Breeding and management practices towards resilient and productive sheep and goat systems based on locally adapted breeds
Informations
- Funding country
France
- Acronym
- PeRFORM
- URL
- -
- Start date
- 1/1/2016
- End date
- -
- Budget
- 195,666 EUR
Fundings
| Name | Role | Start | End | Amount |
|---|---|---|---|---|
| ERA-Net ARIMNet2 - 2016 | Grant | 1/1/2016 | - | 195,666 EUR |
Abstract
In the Mediterranean hinterlands livestock activities are often one of the pillars of the livelihoods for rural families. As strong changes are faced by the livestock farmers, the need to improve the resilience of the current production systems is a major stake. The livestock farming systems, especially sheep and goat, are based on the use of an important diversity of locally adapted animal populations, able to valorise scarce and variable feed resources.
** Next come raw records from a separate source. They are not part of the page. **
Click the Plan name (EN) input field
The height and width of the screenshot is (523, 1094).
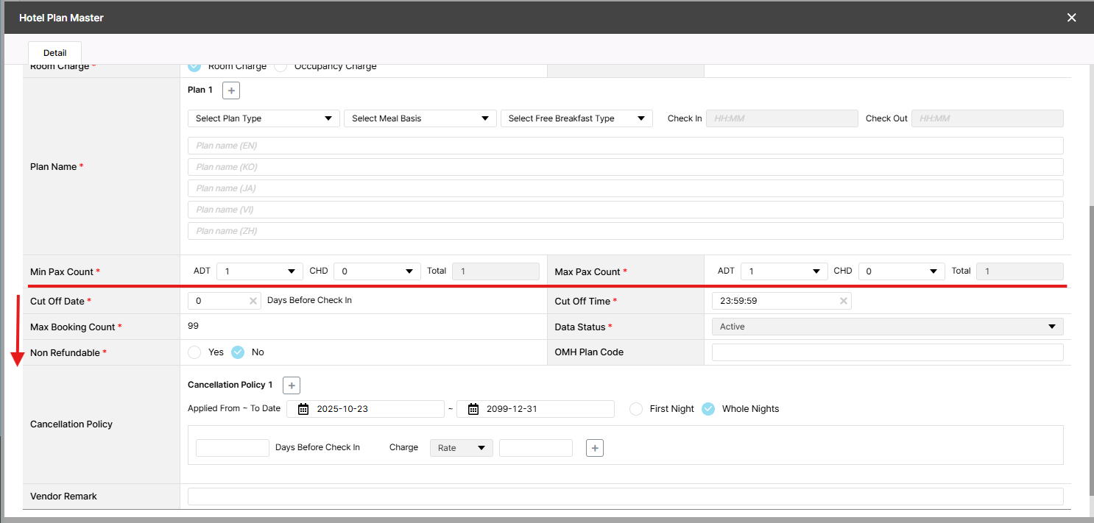[625, 146]
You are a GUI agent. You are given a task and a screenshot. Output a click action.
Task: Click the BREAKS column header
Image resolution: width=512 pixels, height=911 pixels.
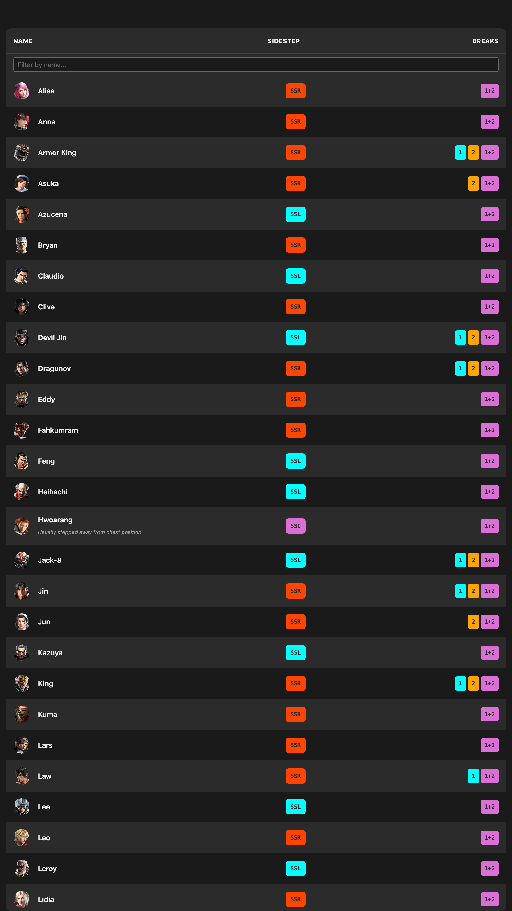[x=485, y=41]
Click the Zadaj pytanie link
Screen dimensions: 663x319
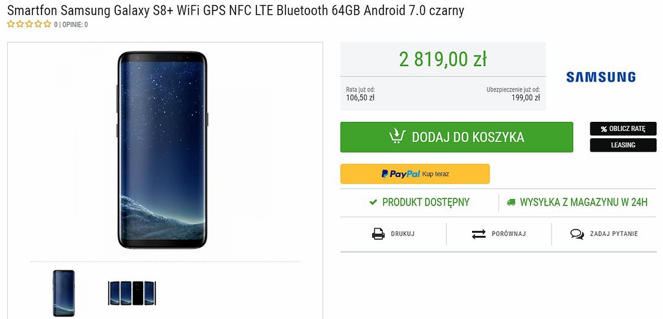pyautogui.click(x=613, y=234)
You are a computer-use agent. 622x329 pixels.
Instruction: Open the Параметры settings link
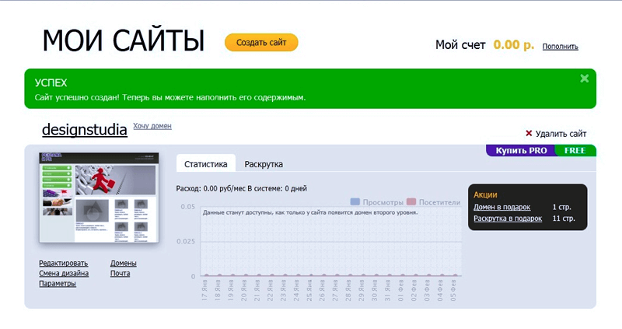click(x=58, y=283)
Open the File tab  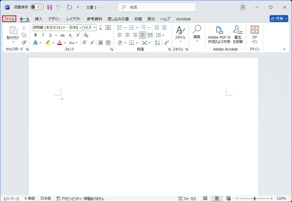click(9, 19)
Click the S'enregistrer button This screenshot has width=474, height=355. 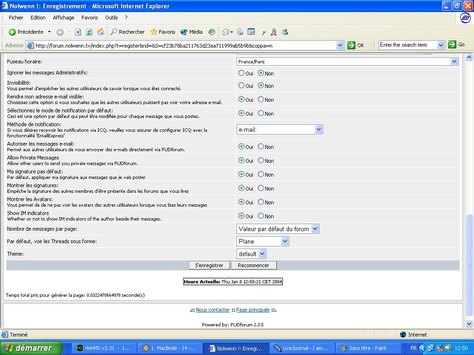coord(209,265)
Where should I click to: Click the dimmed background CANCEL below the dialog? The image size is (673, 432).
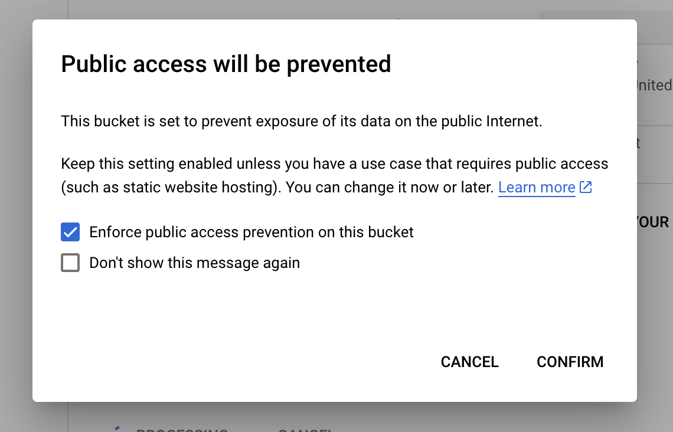(304, 430)
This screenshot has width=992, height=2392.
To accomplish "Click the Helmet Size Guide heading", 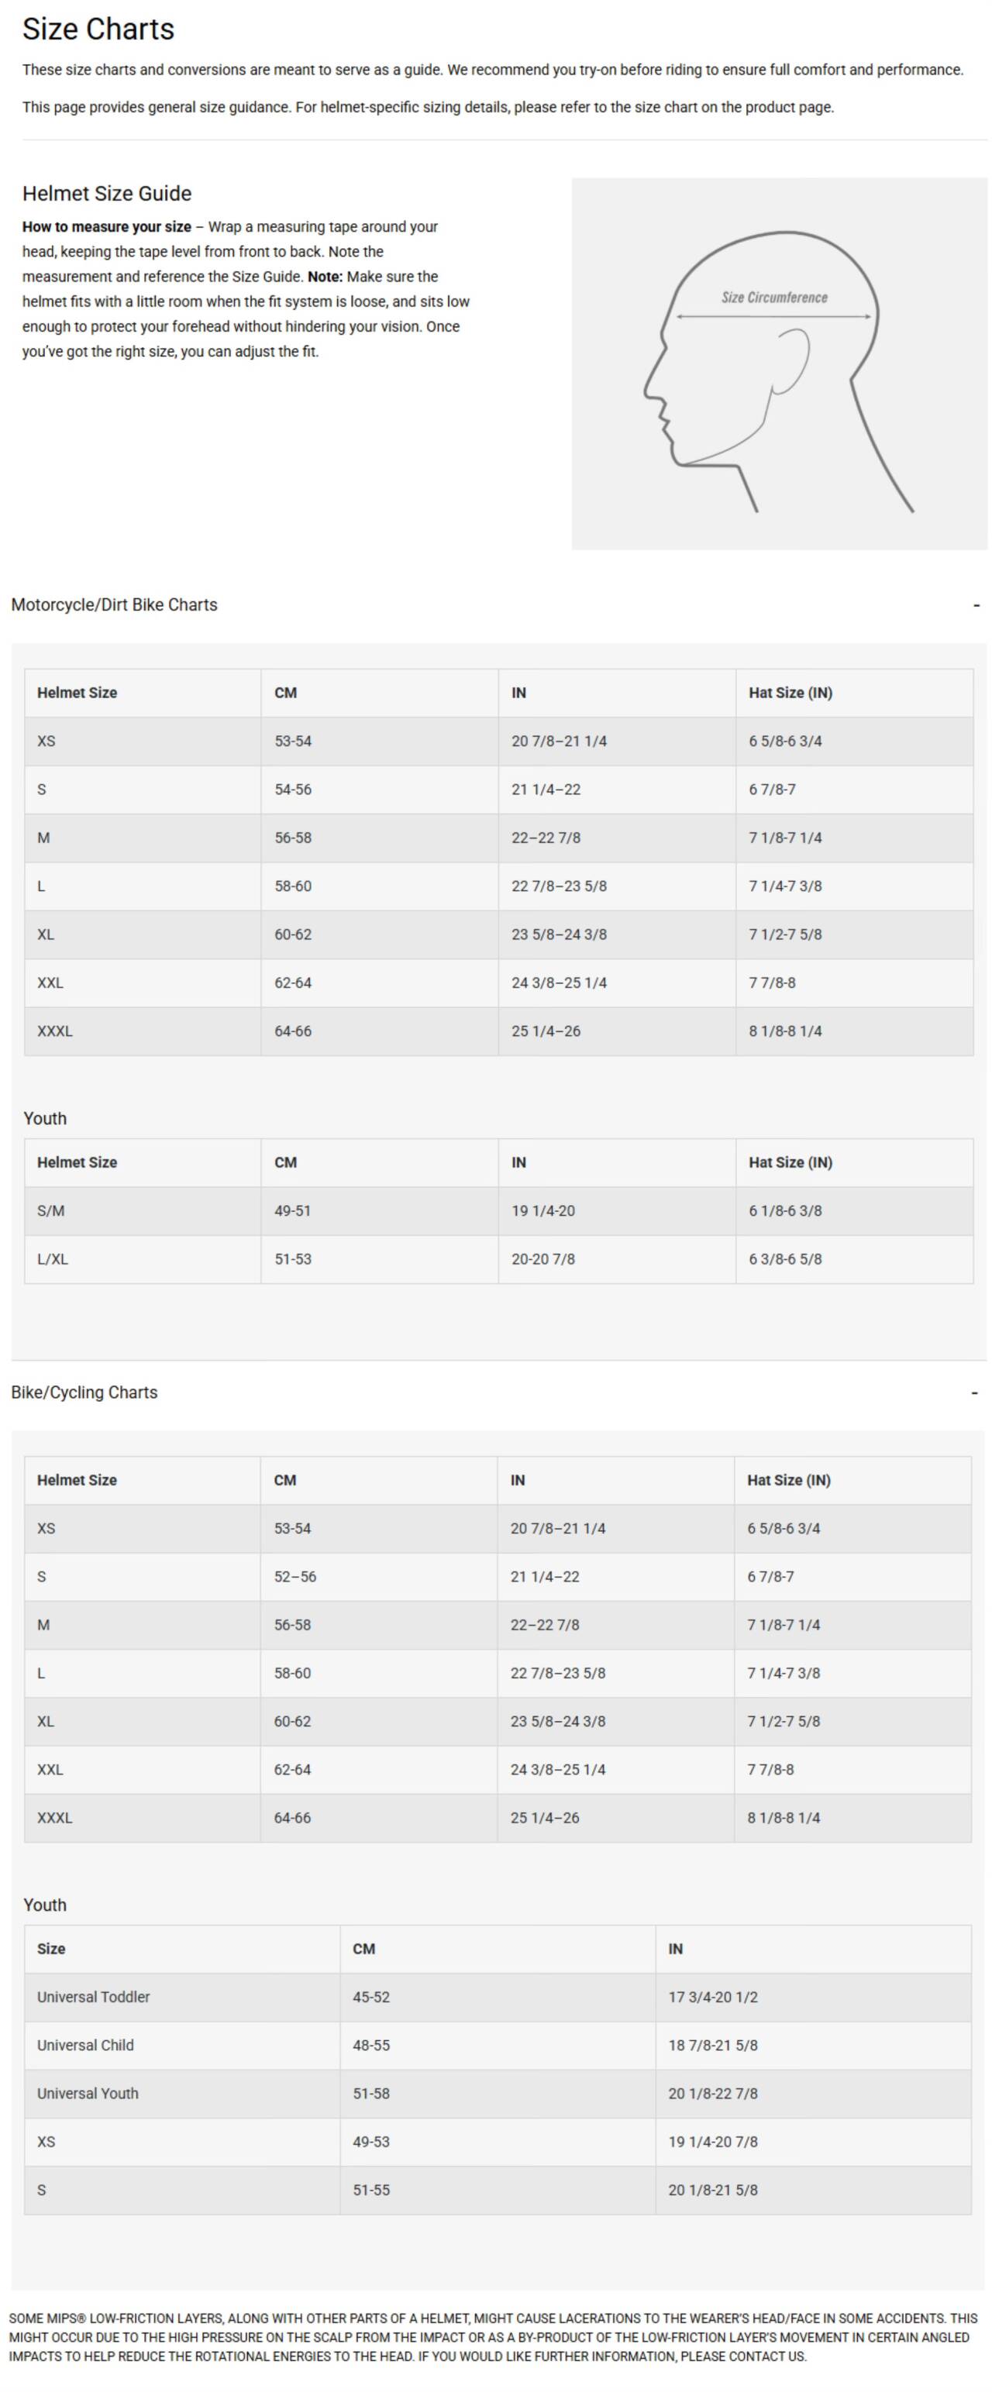I will click(107, 193).
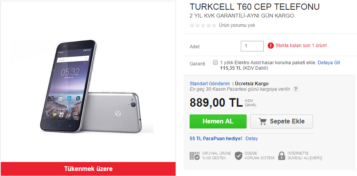Click the TURKCELL T60 CEP TELEFONU title
The height and width of the screenshot is (176, 357).
[x=254, y=7]
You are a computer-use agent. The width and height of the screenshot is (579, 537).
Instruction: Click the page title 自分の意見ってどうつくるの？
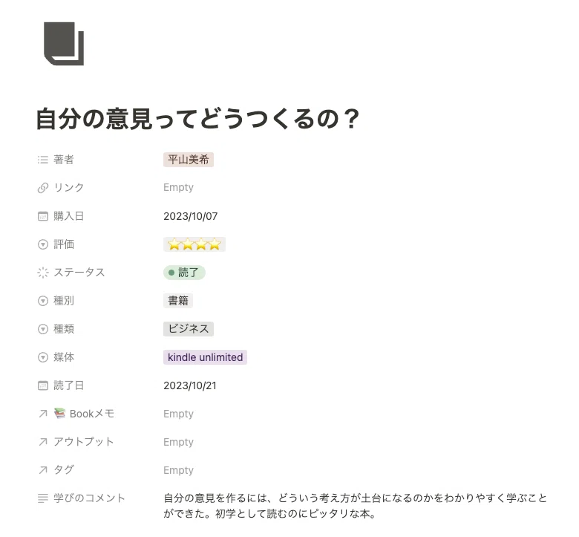pyautogui.click(x=198, y=119)
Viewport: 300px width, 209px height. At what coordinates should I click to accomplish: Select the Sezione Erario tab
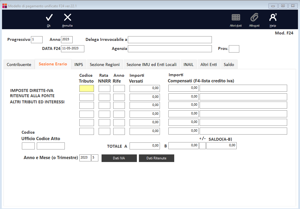point(53,64)
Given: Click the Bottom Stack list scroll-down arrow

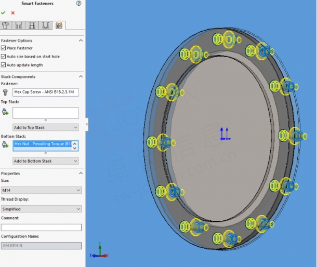Looking at the screenshot, I should pyautogui.click(x=75, y=149).
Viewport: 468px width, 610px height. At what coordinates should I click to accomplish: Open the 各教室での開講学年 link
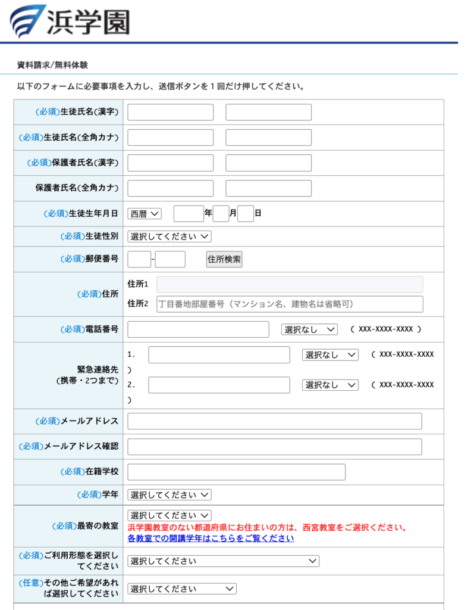(211, 538)
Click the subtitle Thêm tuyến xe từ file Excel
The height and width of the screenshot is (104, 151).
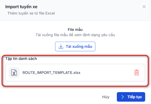tap(31, 13)
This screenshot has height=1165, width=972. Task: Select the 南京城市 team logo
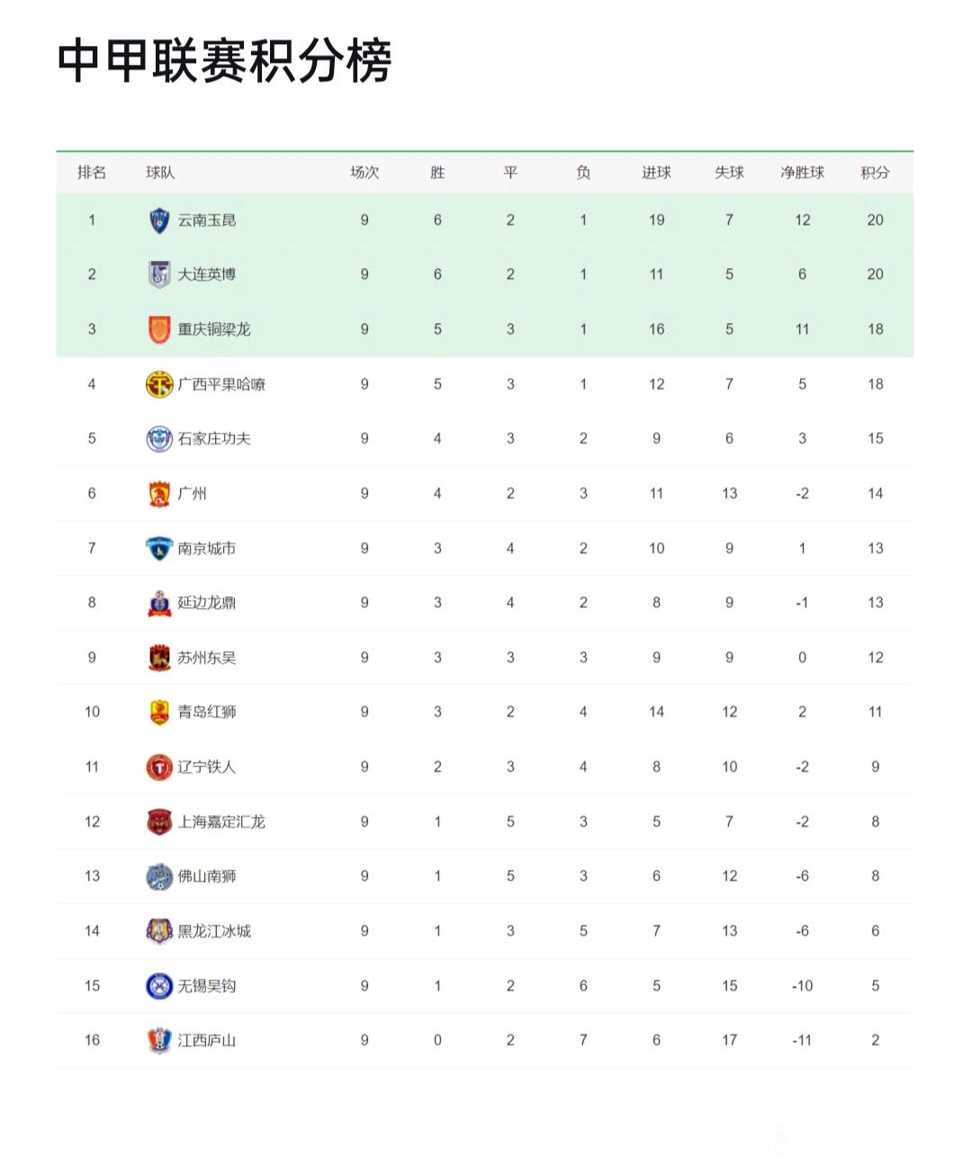tap(159, 548)
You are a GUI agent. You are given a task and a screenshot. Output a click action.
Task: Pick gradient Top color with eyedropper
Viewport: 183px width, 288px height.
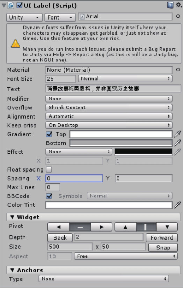pyautogui.click(x=177, y=134)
Those genetic resources are acknowledged as an important means to increase resilience of production systems. Those resources are dynamics, as there is a co-evolution of the farmer practices and the animal populations, as components of a socio-technical system. This co-evolution enables the adaption of the livestock activities to the change of the context (climatic, biophysical, socio-economic, and politic). The aim of the project is to strengthen the capacity of local livestock systems to cope with changes and hazards and to keep supporting the livelihoods of rural families, by developing a global approach of this coevolution between farmer practices and animal populations. Our hypothesis is that the locally adapted breeds are a technical, but also an organisational object supporting the resilience and the productivity of livestock activities in the Mediterranean areas. The project will study the practices and the dynamics of sociotechnical systems using local breeds in various situations in four countries (Morocco, France, Egypt and Greece). Contrasted territories will be studied, with goat and/or sheep production systems, oriented to meat or milk production, with local breeds embedded in selection schemes, or animal population without formal genetic breeding management. The first part of the project will provide new elements on the farmers’ breeding practices both at farm and territory level. The second part of the project will provide new elements on the resilience of small ruminants farming systems at several time scales (long term and short term) and following several changes (extreme climate events, market evolution, sanitary crisis etc.), and the role played by locally adapted breed in such a resilience. To integrate those two parts, a participatory approach will be developed with public and private stakeholders, so as to share the comprehension of the current situation and use the knowledge built during the project in order to design the evolution of the practices.